**** GIVEN RECORDS
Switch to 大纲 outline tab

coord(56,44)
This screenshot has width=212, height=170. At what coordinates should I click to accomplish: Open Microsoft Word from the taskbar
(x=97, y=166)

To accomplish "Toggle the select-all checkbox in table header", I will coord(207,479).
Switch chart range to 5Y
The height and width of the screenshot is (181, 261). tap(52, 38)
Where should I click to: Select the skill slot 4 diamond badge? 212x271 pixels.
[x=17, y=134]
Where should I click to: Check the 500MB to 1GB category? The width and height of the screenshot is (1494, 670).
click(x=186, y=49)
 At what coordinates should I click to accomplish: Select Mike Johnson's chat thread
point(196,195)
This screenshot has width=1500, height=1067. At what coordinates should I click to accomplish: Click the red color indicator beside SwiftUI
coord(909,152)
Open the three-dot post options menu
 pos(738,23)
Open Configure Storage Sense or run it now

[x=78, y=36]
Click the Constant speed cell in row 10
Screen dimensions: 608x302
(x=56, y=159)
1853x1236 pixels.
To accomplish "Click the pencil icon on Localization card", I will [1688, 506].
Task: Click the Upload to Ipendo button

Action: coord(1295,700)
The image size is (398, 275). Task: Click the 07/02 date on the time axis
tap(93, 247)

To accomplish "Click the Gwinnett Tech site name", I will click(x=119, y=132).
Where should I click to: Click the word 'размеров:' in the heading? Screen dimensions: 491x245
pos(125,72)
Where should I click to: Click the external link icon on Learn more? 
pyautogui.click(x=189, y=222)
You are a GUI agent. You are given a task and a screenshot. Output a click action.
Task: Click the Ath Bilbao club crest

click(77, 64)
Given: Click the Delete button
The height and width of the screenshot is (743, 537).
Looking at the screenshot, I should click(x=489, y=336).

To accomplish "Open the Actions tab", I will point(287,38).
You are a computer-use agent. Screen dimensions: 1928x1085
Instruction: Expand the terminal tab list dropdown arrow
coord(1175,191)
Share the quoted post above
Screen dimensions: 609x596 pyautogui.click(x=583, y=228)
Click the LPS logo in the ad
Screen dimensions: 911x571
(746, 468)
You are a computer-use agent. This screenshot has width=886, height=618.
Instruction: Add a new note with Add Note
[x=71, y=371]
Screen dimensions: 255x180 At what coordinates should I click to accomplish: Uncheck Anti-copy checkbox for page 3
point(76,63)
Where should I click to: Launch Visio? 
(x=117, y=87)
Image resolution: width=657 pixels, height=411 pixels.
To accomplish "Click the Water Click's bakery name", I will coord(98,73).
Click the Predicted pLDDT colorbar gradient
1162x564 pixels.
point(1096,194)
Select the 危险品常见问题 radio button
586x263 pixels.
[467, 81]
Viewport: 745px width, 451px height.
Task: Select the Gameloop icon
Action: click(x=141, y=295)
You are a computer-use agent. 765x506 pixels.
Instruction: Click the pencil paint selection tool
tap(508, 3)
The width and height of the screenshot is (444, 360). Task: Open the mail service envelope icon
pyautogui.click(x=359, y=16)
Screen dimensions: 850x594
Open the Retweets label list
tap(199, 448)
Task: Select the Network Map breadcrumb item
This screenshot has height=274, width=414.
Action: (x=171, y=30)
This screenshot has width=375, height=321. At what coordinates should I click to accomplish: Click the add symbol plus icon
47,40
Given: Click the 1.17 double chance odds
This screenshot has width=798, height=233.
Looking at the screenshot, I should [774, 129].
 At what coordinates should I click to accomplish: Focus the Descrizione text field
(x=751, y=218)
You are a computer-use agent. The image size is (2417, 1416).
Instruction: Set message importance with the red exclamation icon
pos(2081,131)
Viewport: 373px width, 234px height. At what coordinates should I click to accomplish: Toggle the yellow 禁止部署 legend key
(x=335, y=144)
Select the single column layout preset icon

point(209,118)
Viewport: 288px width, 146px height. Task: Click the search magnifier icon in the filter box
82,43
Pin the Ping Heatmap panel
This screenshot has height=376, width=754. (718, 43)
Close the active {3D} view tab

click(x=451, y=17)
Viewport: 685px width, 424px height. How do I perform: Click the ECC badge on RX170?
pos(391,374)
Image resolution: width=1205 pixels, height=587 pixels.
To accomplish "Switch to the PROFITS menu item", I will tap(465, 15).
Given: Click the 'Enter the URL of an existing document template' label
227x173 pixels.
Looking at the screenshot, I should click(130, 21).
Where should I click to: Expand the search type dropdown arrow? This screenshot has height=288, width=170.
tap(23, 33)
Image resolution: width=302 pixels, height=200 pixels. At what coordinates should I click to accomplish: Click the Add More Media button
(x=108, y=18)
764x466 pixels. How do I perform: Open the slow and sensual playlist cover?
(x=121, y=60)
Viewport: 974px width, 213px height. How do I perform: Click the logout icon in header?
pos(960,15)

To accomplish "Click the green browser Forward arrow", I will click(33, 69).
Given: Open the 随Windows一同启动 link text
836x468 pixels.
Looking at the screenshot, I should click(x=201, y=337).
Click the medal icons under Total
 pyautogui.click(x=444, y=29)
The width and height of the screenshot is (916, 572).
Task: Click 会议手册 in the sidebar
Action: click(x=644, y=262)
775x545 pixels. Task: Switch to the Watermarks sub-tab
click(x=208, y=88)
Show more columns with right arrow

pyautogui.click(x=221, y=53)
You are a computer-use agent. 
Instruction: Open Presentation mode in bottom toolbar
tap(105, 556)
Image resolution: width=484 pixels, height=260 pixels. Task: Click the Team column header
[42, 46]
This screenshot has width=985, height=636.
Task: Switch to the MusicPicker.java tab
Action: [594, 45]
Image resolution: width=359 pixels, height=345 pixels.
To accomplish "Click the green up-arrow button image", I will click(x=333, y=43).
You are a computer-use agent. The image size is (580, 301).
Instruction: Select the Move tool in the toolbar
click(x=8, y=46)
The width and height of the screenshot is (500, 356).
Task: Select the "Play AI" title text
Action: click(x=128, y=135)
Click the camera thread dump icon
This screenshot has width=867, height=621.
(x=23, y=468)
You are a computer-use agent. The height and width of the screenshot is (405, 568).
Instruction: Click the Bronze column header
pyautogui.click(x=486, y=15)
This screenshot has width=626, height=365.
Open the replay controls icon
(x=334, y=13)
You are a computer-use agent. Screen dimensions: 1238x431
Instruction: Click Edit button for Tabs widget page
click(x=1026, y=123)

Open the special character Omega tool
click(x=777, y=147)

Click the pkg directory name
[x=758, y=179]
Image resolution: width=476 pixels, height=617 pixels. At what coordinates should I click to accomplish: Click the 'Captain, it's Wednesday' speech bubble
********
■ **BRIEF**:
Retype the lines of the records starting at the line that contains "Given: Open the 随Windows一同启动 link text" and ending at the line that contains "(x=23, y=468)", with both end lines included.

■ **RESULT OF THIS TASK**:
Given: Open the 随Windows一同启动 link text
836x468 pixels.
Looking at the screenshot, I should click(x=201, y=337).
Click the medal icons under Total
 pyautogui.click(x=444, y=29)
The width and height of the screenshot is (916, 572).
Task: Click 会议手册 in the sidebar
Action: click(x=644, y=262)
775x545 pixels. Task: Switch to the Watermarks sub-tab
click(x=208, y=88)
Show more columns with right arrow

pyautogui.click(x=221, y=53)
You are a computer-use agent. 
Instruction: Open Presentation mode in bottom toolbar
tap(105, 556)
Image resolution: width=484 pixels, height=260 pixels. Task: Click the Team column header
[42, 46]
This screenshot has width=985, height=636.
Task: Switch to the MusicPicker.java tab
Action: [594, 45]
Image resolution: width=359 pixels, height=345 pixels.
To accomplish "Click the green up-arrow button image", I will click(x=333, y=43).
You are a computer-use agent. The image size is (580, 301).
Instruction: Select the Move tool in the toolbar
click(x=8, y=46)
The width and height of the screenshot is (500, 356).
Task: Select the "Play AI" title text
Action: click(x=128, y=135)
Click the camera thread dump icon
This screenshot has width=867, height=621.
(x=23, y=468)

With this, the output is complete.